It’s Not About the Burqa
A collection of essays explains what it is to be Muslim - and feminist
In April, following a spate of suicide attacks, Sri Lanka banned the burqa and face veils in public, amid protests that the decision violates women's right to practise their religion freely. Similar demands have been routinely raised in other countries too. In a world where a growing body of research points to a rise in Islamophobia, It's Not About the Burqa is a timely collection of essays by Muslim women in the U.K. - poets, writers, journalists, lawyers, engineers, researchers - on a panoply of subjects ranging from clothing and sex to marriage, divorce, discrimination, immigration, mental health and representation.
In the first essay, author Mona Eltahawy speaks of how Muslim women are caught "between a rock - an Islamophobic and racist right wing that is eager to demonize Muslim men, and to that end uses our words and the ways we resist misogyny within our Muslim communities - and a hard place: our Muslim communities that are eager to defend Muslim men, and to that end try to silence us." It is a short essay calling for nothing short of a revolution. It sets the tone for the rest of the book: pleasing everyone is impossible, so upsetting the apple cart is a necessary precondition for any change.
In 'The First Feminist', Sufiya Ahmed writes about her role model, the Prophet's wife, Khadija bint Khuwaylid. Through her story, she unpacks many stereotypes surrounding Muslim women - what Islam teaches versus the many interpretations of these teachings. In fact, the dissonance between what is preached and practised is a common thread through the book. These women go against the tide - Saima Mir at 25 walks out of her second marriage, despite honour being the "strongest currency in South Asian families"; Salma El-Wardany has her first sexual experience with a white man outside marriage and speaks of the need for more conversations on sex within the community; Afshan D'souza-Lodhi writes on her love-hate relationship with the hijab. In some essays the women grapple with seeming contradictions - being Muslim and feminist, or being Muslim and queer. One particularly brilliant essay by Nafisa Bakkar examines the representation of Muslim women today and its disquieting link with capitalism.

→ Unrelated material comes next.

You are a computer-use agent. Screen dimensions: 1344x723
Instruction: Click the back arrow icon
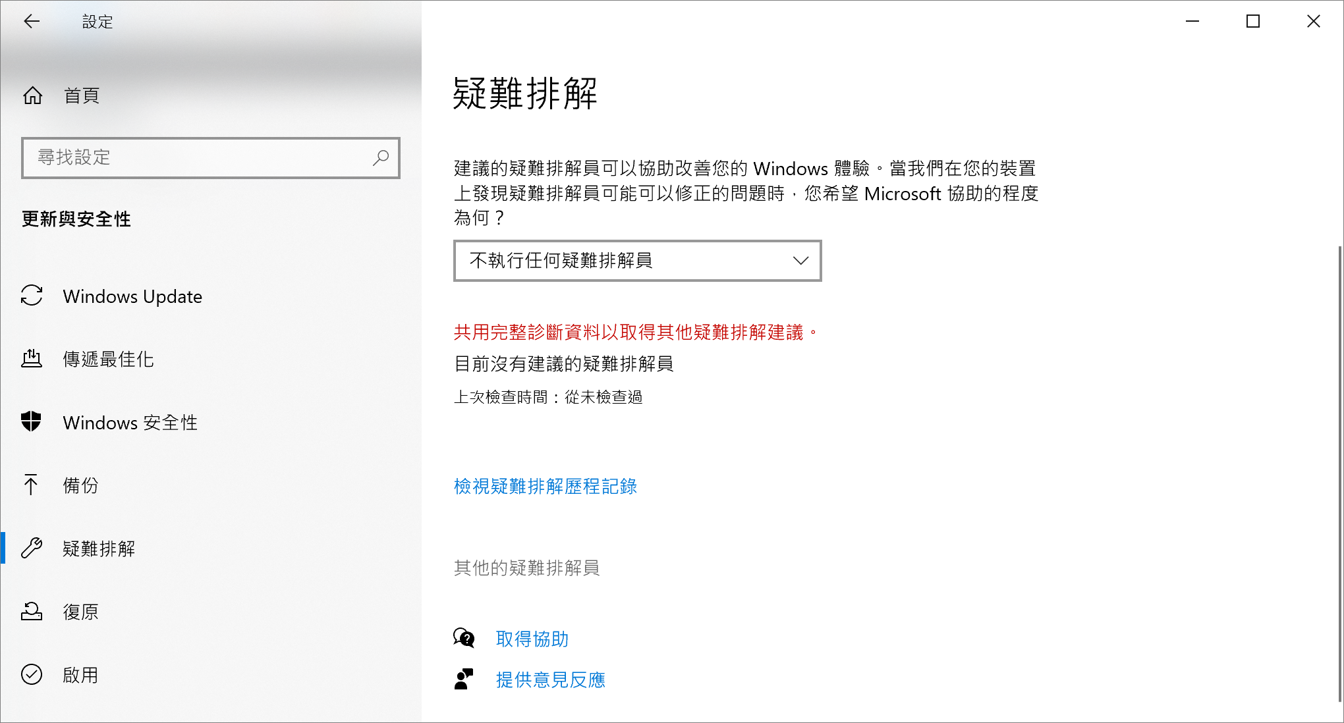point(32,22)
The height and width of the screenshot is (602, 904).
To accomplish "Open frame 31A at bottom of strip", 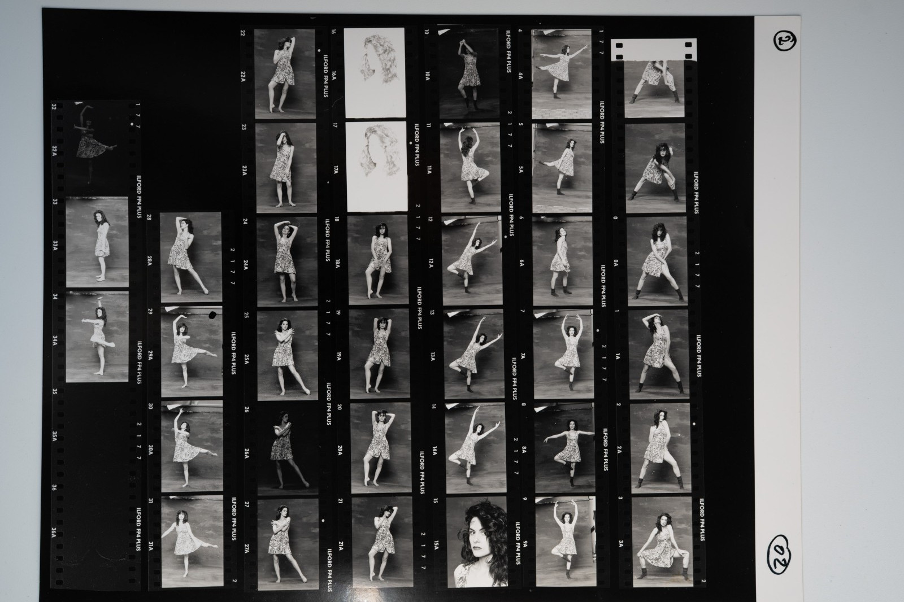I will [x=192, y=542].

The book provides a collection of diverse experiences and opinions, a refreshing change from the staid representation in the mainstream media of the Muslim community as a monolith. But while some essays are very good, some others, such as Afia Ahmed's and Raifa Rafiq's, pale in comparison.
The new Prime Minister of the U.K., Boris Johnson, sparked outrage last year when he suggested that women wearing the burqa looked like "letter boxes" and "bank robbers". In a world where controversial leaders are at the helm in many countries and minorities are under attack, this is an essential and engaging read.